A few days ago, Molly brought the turtle box on board a kettuvallam, a converted traditional river cargo boat, in which we cruised through Kerala’s emerald-green backwater canals. The boat vaguely resembled a 65-ft giant Lunar moth, with woven rattan wings jutting out from its canoe-shaped black-hulled body. As we began the overnight cruise, we lounged on a sumptuous daybed near the bow. A 25 hp motor put-putted us through narrow palm-fringed waterways, past shores where whole villages were conducting their evening ablutions and preparing dinners. As we floated past one bank-side village, a funeral was just ending and billows of pyre smoke floated up through the palm trees.

At sundown, the breeze died down and the crew hung kerosene lanterns from the boat’s woven rafters. After dining on Kerala specialties–chicken curry, vegetables with shredded coconut, fried plantains–we played chess, swapped books (Malcolm and Fraser are madly reading the Harry Potter books, Molly is reading The Constant Gardner by Le Carre, and I’m still stuck on Siddartha) and lazily lounged on the deck, hungry for any hint of a breeze. We anchored at 9:00 p.m. and nestled under our mosquito nets with the waves lapping at the boat.

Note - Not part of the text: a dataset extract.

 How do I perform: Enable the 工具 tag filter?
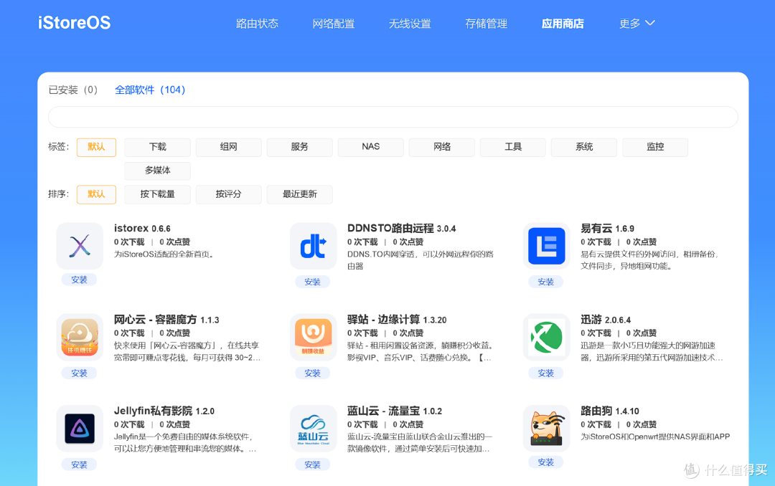[x=512, y=147]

The next morning we tied up at the dock of the Coconut Lagoon in Komarakom, deep in Kerala’s backwater country. In fact, you can reach the Coconut Lagoon only by boat. The hotel property is situated on an old coconut plantation guttered with narrow canals and dotted with bungalows.

It was then my plan get the children pets backfired. As we settled in our room, Molly searched for Thomas and found him, with a gasp, under his sunbathing rock. He was dead. For his final rites, we chose a traditional Hindu service, except instead of igniting Thomas, we floated him out to sea on a banana leaf garnished with a hibiscus flower.

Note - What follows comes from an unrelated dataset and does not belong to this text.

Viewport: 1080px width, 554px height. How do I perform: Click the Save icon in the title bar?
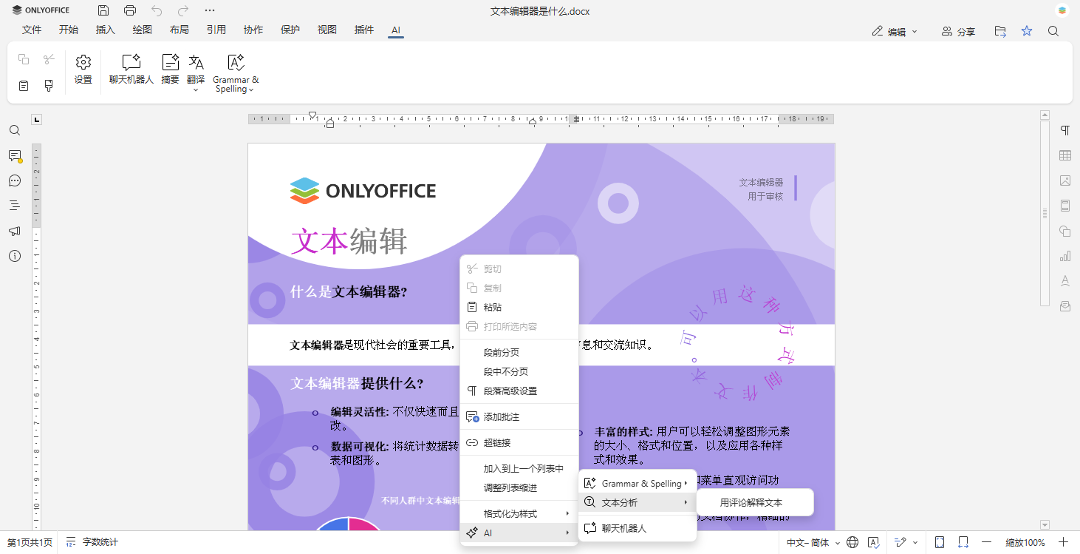[x=103, y=10]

Molly fell into a major funk while the rest of us enjoyed what the Coconut Lagoon had to offer. I signed up for an ayurvedic massage. Ayurveda means “study of prolonging life” and it originated in Kerala hundreds, even thousands, of years ago. First two lady masseuses drizzled copious amounts of warm scented oil infused with herbs all over me. They left no part undrizzled. Then they synchronized their movements to create a continuous wave of pressure up and down my body. They capped it off by lathering me with a warm mudpack of sandalwood and turmeric. I felt like I was ready to be baked in an oven at 350 degrees until done.

Our final destination in India was Kovalam, a gorgeous, palm-fringed beach on the Arabian Sea. We are seasoned beach goers and have pretty high expectations when it comes to the sand and the surf. We reached the Surya Samudra Beach Garden after a five-hour drive and immediately donned our bathing suits and plunged in the surf. “Ah, palm trees, the sign of luxury,” uttered Molly. Our cottage was perched on a bluff overlooking the milky turquoise waters. There are only 16 cottages on 20 acres so no package tour groups here. Our expectations were met instantly.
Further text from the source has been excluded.